What is the only alternative? The SMS-1? Are you serious? I'm sorry, but that's just not going to happen in most cases. So 99% of subwoofers worldwide will go completely unequalised into the forseeable future.

Imagine the number of unequalised subwoofers out there in a year or three with the constant uptake of new AV surround equipment by the general public worldwide! 

Simply controlling the peaks and booms would be a valuable social service to neighours everywhere.

Chrisbee


----------



## JimP (May 18, 2006)

Having used REW before, I would have to say that I don't see how it can be made simple.

Its not simple because of all the things it has to do. You start eliminating those things, then it doesn't have the information it needs to accomplish the task.


----------



## brucek (Apr 11, 2006)

> Having used REW before, I would have to say that I don't see how it can be made simple


Yeah, my feeling is that if you don't want to use the advanced features, then ignore them.

From my experience of dealing with members who have difficulty with REW is that the majority of trouble (other than the failure to read the help files) comes from hookup/connection/wiring difficulties and soundcard setups. These have little to do with REW's complexity.

brucek


----------



## Sonnie (Apr 11, 2006)

Actually I think Chris has a pretty good idea. Just eliminate everything that has nothing to do with a simple measurement sweep and adjusting frequencies. To some beginners it might make it look less intimidating with a couple of simple menus, etc.

However, I think this would require a lot of work on John's side... probably a complete redesign for another software program. With his work keeping him pretty busy (it's a very serious job), the REW software is a side hobby of his and it keeps him busy enough to keep the main program up to snuff.


----------



## Chrisbee (Apr 20, 2006)

The idea of a Lite version of REW was only a suggestion and I cannot argue with your perfectly valid opinions. But do remember that there all levels of skill and understanding about subwoofer performance, the parameters involved and working with the most basic software. 

It just seems incredible to me, in a demand driven world, that no simple LF filter box or basic test software exists for the average AV/HT fan to calm his subwoofer's in-room peaks. Perhaps they do but I just haven't heard about them?

Placing the burden for the test software on John's shoulders is of course quite unfair. Though his task would be made all the easier not with a more complex BFD but with a much simpler filter box of much more limited frequency range. Providing perhaps ten programmable (cut only) manually set filters in a single range from 10-200Hz. One phono socket in and one phono socket out with a small display to confirm the filter settings frequency, depth of cut and breadth. Reasonable audio quality is of course desirable.

Given what Behringer can do with £80-100 dollars retail in the BFD the sub filter box need cost no more than (say) $10.


----------



## Guest (Aug 6, 2006)

I don't think the "average" AV/HT user is even slightly interested in REW or a BFD. As soon as I start to talk to 99.9% of all the people I know who own HT equipment about room response, frequency measurement in room peaks and the like, their eyes glaze over and drool starts coming out the corner of their mouths. They just want to stick a DVD in and watch a movie, thats all.

DATA BLOCK:
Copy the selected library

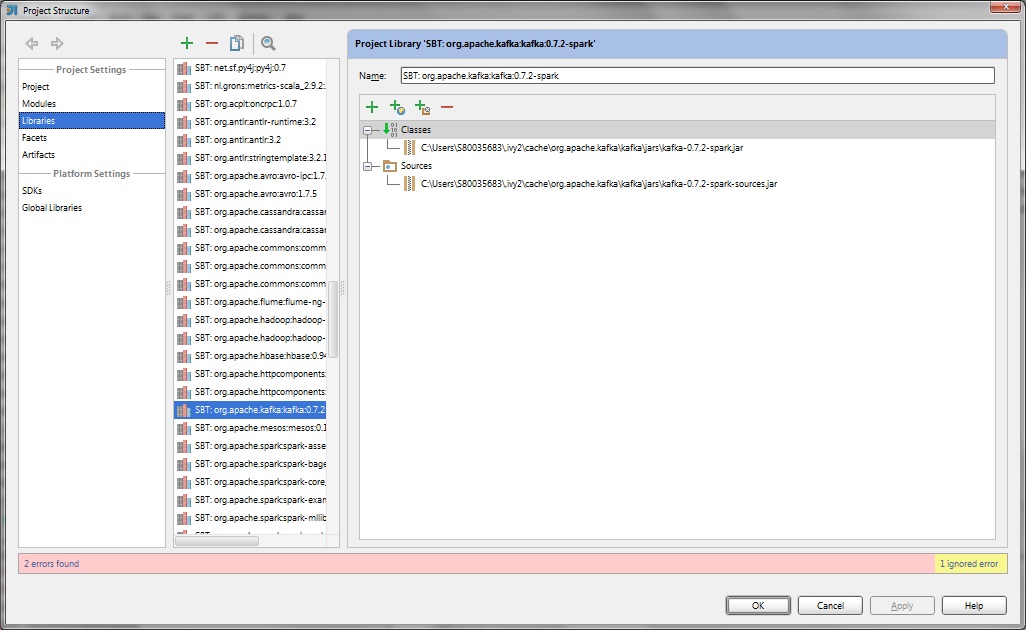click(237, 43)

TASKS TO PERFORM:
1. Answer these questions using the forum thread on subwoofer equalization:
(a) What frequency range does Chrisbee propose for the simple filter box?
(b) Apart from not reading the help files, what does brucek say causes most of the trouble members have with REW?
(c) What is the most Chrisbee says the sub filter box would need to cost?
2. Resume the forum thread on subwoofer equalization, picking up right after its final sentence.
The data comes from a different source.

WRITTEN ANSWERS:
1.
(a) A single range from 10-200Hz.
(b) Hookup/connection/wiring difficulties and soundcard setups.
(c) About $10.

2.
I think that, once you start messing with REW and a BFD you are no longer "average", you become an enthusiast. Sometimes this means learning something new. I admit to being a Noobie when it comes to REW and BFD's and all I use REW for is generating test tones. All the rest of the stuff I do manually. 

I think I read somewhere that Behringer were thinking of producing a sub only processor. Did I read that here?


----------



## fibreKid (Apr 20, 2006)

I must admit the first time I used REW I was nervous. Once I read the doc a few times I quickly got over it. I understand the feeling of the first timer but I wouldn't change REW. 
This brings me to another subject. Has anyone seen the help videos that you can download for photoshop? http://www.russellbrown.com/ has links to very informative instruction in extreme detail. I wonder if something like this is what would make REW a little simpler for the person just getting started? I must admit I don't know how it's done but they are pretty slick.

-john


----------



## Chrisbee (Apr 20, 2006)

brucek probably hit the nail on the head when he mentioned connections and soundcard settings as the major cause of novice's problems with REW. 

These "minor difficulties" were certainly my own achilles heel in trying to use the software without reading any of the the help files first. 

Reading the instructions was never my first priority. It was always a last resort if I couldn't work out how to use something from scratch with my own very fuzzy logic and intuition. 

REW certainly brought out more "senior moments" than I might otherwise have wished. 
I must fall back on my standard defense that "Those who made no mistakes probably never did anything.


----------



## JohnM (Apr 11, 2006)

As it happens I am making a lot of changes at the moment to simplify and de-clutter the user interface, as part of that I have removed the old manual measurement features and I have allowed the app to work with the operating system's default soundcard selections as well as whatever manual selections the user might make (Bruce: don't go too far with a user guide as the new version will render much of it in need of a rewrite). 

I'm currently completing a revised dialog to handle the level settings, once I've got that done I'll make a beta version for the mods to do some trials with. I may post a screen shot of the state so far as a little teaser  but I'm away from home at the moment, will be back tonight but then I'm away on business until Thursday. The day job keeps me pretty busy, but REW gets the lion's share of my remaining time. I think the new version will have plenty to satisfy both the users wanting a simpler life and the more in-depth users wanting more features, but time will tell.


----------



## Chrisbee (Apr 20, 2006)

John 

I do hope you didn't think my "Lite" suggestion was a criticism of your hard work. 

Once the fundamentals are absorbed it is great fun to be able to run sweeps with instant graphical results.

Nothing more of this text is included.